If it weren’t so serious, what’s going on over at HoltraChem would be funny. If it weren’t so serious.
Take the latest incident at the Orrington plant whose primary enterprise seems to be the spilling and spewing of hazardous substances. Please
A worker neglects to close a valve all the way. An alarm sounds, warning that a mixture of salt water and mercury (that’s deadly poisonous mercury) is overflowing. Worker promptly investigates commotion 20 minutes later, after nearly 10,000 gallons have slopped out of a containment pond and into the Penobscot.

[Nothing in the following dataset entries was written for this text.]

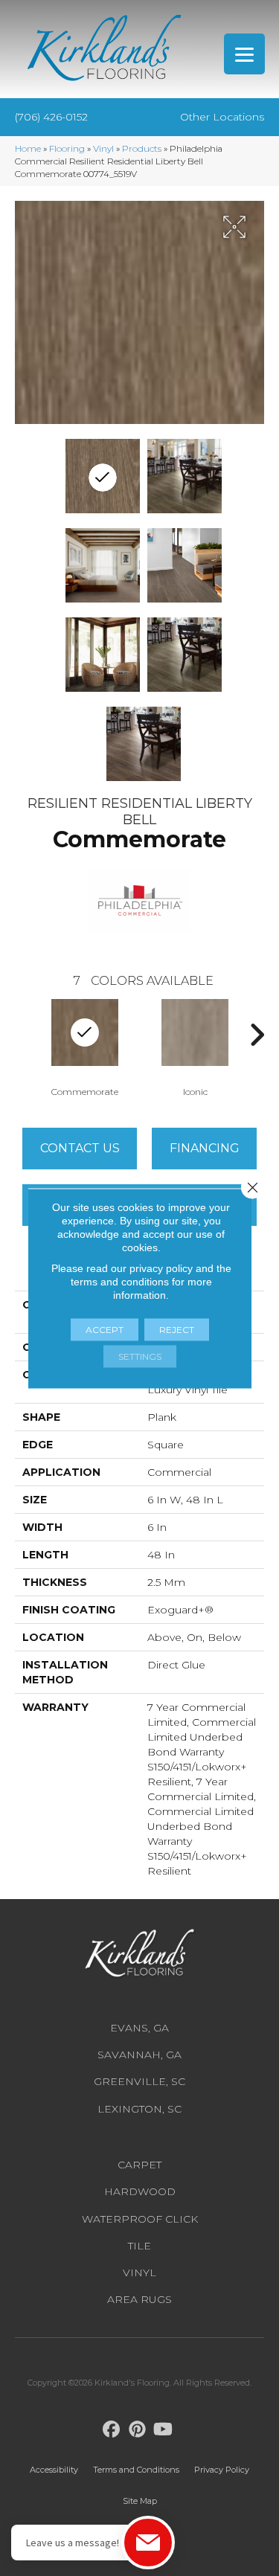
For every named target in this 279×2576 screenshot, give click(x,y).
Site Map (140, 2501)
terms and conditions (120, 1281)
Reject (176, 1328)
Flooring (67, 148)
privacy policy (161, 1267)
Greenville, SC (139, 2081)
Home (28, 148)
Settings (139, 1355)
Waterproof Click (140, 2219)
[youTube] (163, 2430)
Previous (22, 1035)
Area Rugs (139, 2299)
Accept (105, 1328)
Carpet (139, 2164)
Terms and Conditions (136, 2469)
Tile (139, 2245)
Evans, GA (139, 2027)
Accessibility (54, 2469)
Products (141, 148)
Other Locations (222, 116)
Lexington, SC (139, 2109)
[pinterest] (137, 2430)
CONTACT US (80, 1148)
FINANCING (205, 1148)
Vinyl (103, 148)
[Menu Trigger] (244, 53)
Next (257, 1035)
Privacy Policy (221, 2469)
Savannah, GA (139, 2054)
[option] (85, 1046)
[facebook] (111, 2430)
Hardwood (140, 2191)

Most companies in the business of handling dangerous materials have alarms that whoop. HoltraChem’s apparently clears its throat politely, so as not to disturb. Most workers in those companies respond to alarms with deliberate dispatch. HoltraChem’s seem to saunter.
Then there was that bit last fall, when workers put a rail car on the wrong track, disconnected a safety system and watched two cars collide at a blistering one mile per hour, sending 1,700 pounds of chlorine gas into the air and 10 neighbors into the hospital.

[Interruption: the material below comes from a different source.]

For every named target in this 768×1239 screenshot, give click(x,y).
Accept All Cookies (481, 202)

And how about the two-month, 270,000-gallon brine-and-mercury leak last winter (which the company said was a mere 13-day, 30,000-gallon faux pas)? The 1,000-gallon leak last spring? The spill before that and before that (for a total of seven in 13 months)? The fact that the Penoscot River sediment near he plant may be the most mercury contaminated in the nation?
One would have thought this company would have wised up last fall after the DEP slapped it with a $736,000 fine and $1.5 million in required remedial actions, such as prevention training, monitoring and the use of environmental consultants. The state no doubt made good use of the $736,000 fine, but whatever the company got for its $1.5 million remedy did not cure. So here’s a refresher course, HoltraChem execs, and it’s free. Prevention: tell workers to close valves and answer alarms. Monitoring: make sure workers close valves and answer alarms. Consultants: hire people to remind you to make sure you tell workers to…
Since 1971, this plant has been the only one in Maine with a license to release mercury into water. It’s no wonder that Gov. Angus King and Rep. Richard Ruhlin of Orrington are pushing legislation to strip the company of that priviledge. Or that Environmental Protection Commissioner Ned Sullivan sought a court order Monday that could range from state oversight to a forced shut down. Or that environmentalists and just plain worried neighbors have taken to picketing the main gate.
And given HoltraChem’s record, it’s no wonder the company just doesn’t seem to get it. Company officials continue to suggest they’re on the case and everybody’s overreacting. Nobody seems to know for certain what’s going on at HoltraChem, but whatever it is sure isn’t funny.